Huge angiosarcoma of the scalp and face


Doctors in a Nigerian hospital were puzzled when they saw a strange growth on a man's scalp, but the case soon turned even stranger - and downright macabre. Emejulu et al. describe the story of a 36-year-old male painter with an enormous angiosarcoma encircling his head.

The patient first came to the Nnamdi Azikiwe University Teaching Hospital in Nnewi, Nigeria, in 2007 with an ulcerated scalp swelling which had festered for 8 months. The mass initially used to be a painless, pea-sized growth, which he had had since childhood but which he bruised in a passenger motorcycle road traffic accident. The accident caused the innocent-looking "bump" to flare up; it became painful, gradually increased in size and ulcerated, discharging pus. A biopsy was recommended to the patient, but was not carried out, since the man did not show up for a follow-up visit. 

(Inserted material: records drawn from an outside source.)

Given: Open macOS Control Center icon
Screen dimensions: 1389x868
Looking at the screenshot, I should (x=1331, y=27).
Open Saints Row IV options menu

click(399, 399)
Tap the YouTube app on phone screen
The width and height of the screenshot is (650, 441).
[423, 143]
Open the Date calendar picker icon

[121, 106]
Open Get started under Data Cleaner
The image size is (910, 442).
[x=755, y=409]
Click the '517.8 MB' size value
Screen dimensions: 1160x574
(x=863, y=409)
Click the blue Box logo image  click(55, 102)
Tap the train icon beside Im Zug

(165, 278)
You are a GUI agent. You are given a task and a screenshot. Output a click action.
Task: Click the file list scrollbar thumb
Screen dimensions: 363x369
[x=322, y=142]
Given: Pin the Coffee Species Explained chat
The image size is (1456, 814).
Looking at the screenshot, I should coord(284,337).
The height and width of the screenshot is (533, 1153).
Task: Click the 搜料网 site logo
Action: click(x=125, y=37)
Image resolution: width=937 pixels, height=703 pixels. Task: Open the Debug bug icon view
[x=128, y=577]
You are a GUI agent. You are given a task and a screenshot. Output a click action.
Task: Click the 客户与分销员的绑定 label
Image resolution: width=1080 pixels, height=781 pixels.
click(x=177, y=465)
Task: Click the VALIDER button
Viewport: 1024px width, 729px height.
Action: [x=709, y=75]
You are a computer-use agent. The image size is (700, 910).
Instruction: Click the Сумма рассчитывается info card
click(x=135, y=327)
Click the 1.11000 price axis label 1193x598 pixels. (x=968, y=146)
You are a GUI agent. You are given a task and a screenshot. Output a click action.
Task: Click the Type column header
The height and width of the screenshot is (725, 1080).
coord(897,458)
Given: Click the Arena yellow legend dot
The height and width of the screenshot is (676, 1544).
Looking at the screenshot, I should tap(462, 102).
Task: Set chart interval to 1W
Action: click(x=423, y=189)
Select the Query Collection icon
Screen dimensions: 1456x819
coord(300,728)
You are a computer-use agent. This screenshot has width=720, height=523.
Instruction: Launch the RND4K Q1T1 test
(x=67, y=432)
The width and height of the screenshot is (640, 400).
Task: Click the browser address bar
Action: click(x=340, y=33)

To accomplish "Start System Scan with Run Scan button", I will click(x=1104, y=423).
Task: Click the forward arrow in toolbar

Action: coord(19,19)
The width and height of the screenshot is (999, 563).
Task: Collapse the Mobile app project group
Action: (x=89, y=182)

Two years later he came back to the hospital, this time with huge lesions on his scalp and face that were foul-smelling, slough-filled and oozing with pus. His general condition had also worsened very much - he was pale and emaciated. This time, a biopsy was carried out and the histological reports came out with three different diagnoses of glioblastoma multiforme, poorly differentiated angiosarcoma, and squamous cell carcinoma, so that the doctors treating this man were faced with a major diagnostic dilemma. After several brainstorming sessions and a clinical conference, they finally agreed that the overwhelming evidence in this very confusing case weighed in favor of angiosarcoma.

Meanwhile, the patient was repeatedly transfused with blood because of persistent anemia. However, he progressively deteriorated and finally died in April 2010, about 3 years after his first visit to the hospital.



Huge angiosarcoma growing on a Nigerian painter's scalp and face: left, front and right. Image from: Emejulu et al. 2011 


Angiosarcomas are a rare type of vascular tumor, insidious in onset, since in early stages they appear quite innocent. An early-stage angiosarcoma is typically one or more bluish or violet lesions that initially resemble bruises, but later take the shape of nodules or plaques; they grow with time and may bleed or ulcerate. Angiosarcomas primarily affect older persons.

Source: Emejulu JK, Onyiaorah IV, Ukah CO et al. (2011) Diagnostic dilemma; report of a bizarre case of advanced scalp and face angiosarcoma and literature review. Int Med Case Rep J. 4: 73–77. Published online 2011 November 7. doi: 10.2147/IMCRJ.S24975.